The soldiers went into battle, calling on the help of the Savior. The small detachment routed the numerous host of the Persians. Saint Andrew returned from the campaign in glory, having gained a total victory. But jealous men denounced him to the governor Antiochus, saying that he was a Christian who had converted the soldiers under his command to his faith.
Saint Andrew was summoned to trial, and there he declared his faith in Christ. For this they subjected him to torture. He laid himself upon a bed of white-hot copper, but as soon as he sought help from the Lord, the bed became cool.
They crucified his soldiers on trees, but not one of them renounced Christ. Locking the saints away in prison, Antiochus sent the report of charges on to the emperor, unable to decide whether to impose the death sentence upon the acclaimed champion. The emperor knew how the army loved Saint Andrew, and fearing a rebellion, he gave orders to free the martyrs. Secretly, however, he ordered that each be executed on some pretext.
After being freed, Saint Andrew went went to the city of Tarsus with his fellow soldiers. There the local bishop Peter and Bishop Nonos of Beroea baptized them. Then the soldiers proceeded on to the vicinity of Taxanata. Antiochus wrote a letter to Seleucus, governor of the Cilicia region, ordering him to overtake the company of Saint Andrew and kill them, under the pretext that they had deserted their military standards.
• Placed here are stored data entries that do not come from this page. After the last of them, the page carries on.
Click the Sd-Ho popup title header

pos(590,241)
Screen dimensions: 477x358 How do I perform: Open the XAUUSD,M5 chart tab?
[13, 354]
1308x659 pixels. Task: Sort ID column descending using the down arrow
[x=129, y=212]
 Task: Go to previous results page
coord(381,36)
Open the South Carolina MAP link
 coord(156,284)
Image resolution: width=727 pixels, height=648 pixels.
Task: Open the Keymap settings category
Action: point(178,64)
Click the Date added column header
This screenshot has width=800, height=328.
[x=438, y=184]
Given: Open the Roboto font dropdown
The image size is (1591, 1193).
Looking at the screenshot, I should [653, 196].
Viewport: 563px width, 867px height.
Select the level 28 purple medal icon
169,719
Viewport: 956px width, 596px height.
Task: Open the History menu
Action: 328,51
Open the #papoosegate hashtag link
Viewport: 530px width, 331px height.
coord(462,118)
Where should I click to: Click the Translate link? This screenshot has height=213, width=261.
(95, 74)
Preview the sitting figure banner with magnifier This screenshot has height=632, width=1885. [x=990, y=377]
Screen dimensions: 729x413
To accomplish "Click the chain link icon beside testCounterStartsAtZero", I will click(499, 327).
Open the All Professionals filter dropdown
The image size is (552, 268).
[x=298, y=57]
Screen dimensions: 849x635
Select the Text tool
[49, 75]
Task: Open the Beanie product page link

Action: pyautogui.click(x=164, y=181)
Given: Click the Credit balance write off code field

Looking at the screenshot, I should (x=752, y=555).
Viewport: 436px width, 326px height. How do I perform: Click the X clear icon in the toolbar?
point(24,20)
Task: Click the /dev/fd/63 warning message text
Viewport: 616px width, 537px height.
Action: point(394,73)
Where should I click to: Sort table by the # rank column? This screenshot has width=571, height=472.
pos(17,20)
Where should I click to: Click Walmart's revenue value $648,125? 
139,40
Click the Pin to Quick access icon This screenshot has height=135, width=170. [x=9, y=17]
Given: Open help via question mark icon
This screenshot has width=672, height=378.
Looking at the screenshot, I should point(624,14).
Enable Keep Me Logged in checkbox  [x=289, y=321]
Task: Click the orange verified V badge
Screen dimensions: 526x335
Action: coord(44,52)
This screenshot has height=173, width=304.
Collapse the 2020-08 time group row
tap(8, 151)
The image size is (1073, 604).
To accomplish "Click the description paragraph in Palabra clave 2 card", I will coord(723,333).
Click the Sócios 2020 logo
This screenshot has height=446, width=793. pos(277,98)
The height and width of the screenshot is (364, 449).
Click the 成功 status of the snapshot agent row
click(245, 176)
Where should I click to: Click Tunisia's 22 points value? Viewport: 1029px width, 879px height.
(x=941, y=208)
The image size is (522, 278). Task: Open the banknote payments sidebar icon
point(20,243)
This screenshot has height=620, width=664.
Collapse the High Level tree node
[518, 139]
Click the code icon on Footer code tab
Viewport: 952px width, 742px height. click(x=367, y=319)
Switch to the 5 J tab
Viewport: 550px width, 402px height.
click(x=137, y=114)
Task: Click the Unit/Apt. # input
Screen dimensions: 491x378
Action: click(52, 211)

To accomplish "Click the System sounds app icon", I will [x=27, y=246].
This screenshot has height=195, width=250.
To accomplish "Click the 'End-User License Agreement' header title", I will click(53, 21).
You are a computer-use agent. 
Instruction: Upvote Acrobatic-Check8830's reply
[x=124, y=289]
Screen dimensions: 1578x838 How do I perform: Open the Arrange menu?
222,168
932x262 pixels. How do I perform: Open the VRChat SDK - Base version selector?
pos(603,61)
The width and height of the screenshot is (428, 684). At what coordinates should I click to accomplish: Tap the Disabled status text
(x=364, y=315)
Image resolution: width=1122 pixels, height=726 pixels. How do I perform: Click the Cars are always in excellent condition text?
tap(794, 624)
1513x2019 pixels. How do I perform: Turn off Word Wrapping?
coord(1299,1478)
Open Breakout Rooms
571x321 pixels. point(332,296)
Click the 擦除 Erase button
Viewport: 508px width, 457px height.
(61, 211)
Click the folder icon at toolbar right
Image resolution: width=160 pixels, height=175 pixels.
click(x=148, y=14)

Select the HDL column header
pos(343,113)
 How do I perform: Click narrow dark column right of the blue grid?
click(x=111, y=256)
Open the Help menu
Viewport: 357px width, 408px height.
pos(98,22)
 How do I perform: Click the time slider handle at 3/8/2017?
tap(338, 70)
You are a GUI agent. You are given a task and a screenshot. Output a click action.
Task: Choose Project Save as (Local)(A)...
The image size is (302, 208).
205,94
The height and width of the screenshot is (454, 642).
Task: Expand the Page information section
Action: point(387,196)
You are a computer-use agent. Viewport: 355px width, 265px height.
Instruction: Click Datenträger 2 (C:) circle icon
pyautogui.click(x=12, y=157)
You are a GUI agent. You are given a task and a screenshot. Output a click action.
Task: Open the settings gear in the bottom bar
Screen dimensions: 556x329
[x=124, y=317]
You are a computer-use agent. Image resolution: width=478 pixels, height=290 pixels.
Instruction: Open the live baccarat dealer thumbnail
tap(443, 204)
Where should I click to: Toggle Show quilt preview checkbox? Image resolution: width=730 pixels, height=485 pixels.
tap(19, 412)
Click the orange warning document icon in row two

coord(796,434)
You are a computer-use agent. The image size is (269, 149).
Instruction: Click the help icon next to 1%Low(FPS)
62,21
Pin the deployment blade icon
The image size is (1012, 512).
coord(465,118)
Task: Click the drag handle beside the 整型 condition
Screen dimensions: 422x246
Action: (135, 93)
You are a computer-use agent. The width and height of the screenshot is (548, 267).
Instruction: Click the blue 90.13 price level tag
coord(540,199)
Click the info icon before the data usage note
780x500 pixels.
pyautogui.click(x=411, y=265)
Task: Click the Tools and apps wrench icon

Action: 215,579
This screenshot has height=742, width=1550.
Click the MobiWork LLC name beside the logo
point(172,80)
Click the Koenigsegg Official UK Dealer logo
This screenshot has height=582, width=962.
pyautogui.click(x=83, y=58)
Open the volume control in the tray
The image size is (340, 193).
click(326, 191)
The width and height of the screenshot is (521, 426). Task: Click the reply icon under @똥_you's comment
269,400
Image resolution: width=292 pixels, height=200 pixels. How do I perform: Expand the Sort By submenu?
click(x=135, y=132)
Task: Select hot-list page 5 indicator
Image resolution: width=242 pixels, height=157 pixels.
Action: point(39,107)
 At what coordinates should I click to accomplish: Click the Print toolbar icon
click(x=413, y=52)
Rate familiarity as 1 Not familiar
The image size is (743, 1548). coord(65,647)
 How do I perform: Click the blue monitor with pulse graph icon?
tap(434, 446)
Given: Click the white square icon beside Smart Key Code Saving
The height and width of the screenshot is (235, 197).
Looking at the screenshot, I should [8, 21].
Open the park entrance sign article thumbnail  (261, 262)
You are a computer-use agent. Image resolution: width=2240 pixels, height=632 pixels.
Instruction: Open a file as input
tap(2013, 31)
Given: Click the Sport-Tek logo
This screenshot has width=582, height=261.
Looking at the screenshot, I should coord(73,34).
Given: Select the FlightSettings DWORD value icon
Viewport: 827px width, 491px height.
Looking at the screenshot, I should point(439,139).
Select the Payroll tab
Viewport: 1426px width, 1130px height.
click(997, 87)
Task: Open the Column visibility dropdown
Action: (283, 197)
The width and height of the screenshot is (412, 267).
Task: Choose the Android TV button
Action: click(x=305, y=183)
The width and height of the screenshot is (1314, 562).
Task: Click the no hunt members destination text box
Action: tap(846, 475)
Seleucus came upon the martyrs in the passes of Mount Tauros, where they were evidently soon to suffer. Saint Andrew, calling the soldiers his brothers and children, urged them not to fear death. He prayed for all who would honor their memory, and asked the Lord to create a curative spring on the place where their blood would be shed.
At the time of this prayer the steadfast martyrs were beheaded with swords. During this time, a spring of water issued forth from the ground. Bishops Peter and Nonos, with their clergy, secretly followed the company of Saint Andrew, and buried their bodies.
One of the clergy, suffering for a long time from an evil spirit, drank from the spring of water, and at once he was healed. Reports of this spread among the local people and they began to come to the spring. Through the prayers of Saint Andrew and the 2593 Martyrs suffering with him, they received gracious help from God.
2. The Martyrs Timothy, Agapius and Thekla suffered martyrdom in the year 304. The Martyr Timothy was a native of the city of Caesarean Palestine. He studied the Holy Scripture, and having received a special gift of eloquence, he became a teacher of the Christian Faith.
During the time of persecution against Christians under the co-emperors Diocletian (284-305) and Maximian (305-311), the martyr was brought to trial by the governor Urban. Saint Timothy fearlessly declared himself a Christian and spoke about the love of the Lord Jesus Christ for mankind and of His coming into the world for their salvation. The martyr was subjected to cruel torture, and when they saw that he remained down, they killed him.
And in this same town and year the Martyrs Agapius and Thekla were condemned. They were thrown to be eaten by wild beasts, and suffering in this manner, they received their heavenly crowns.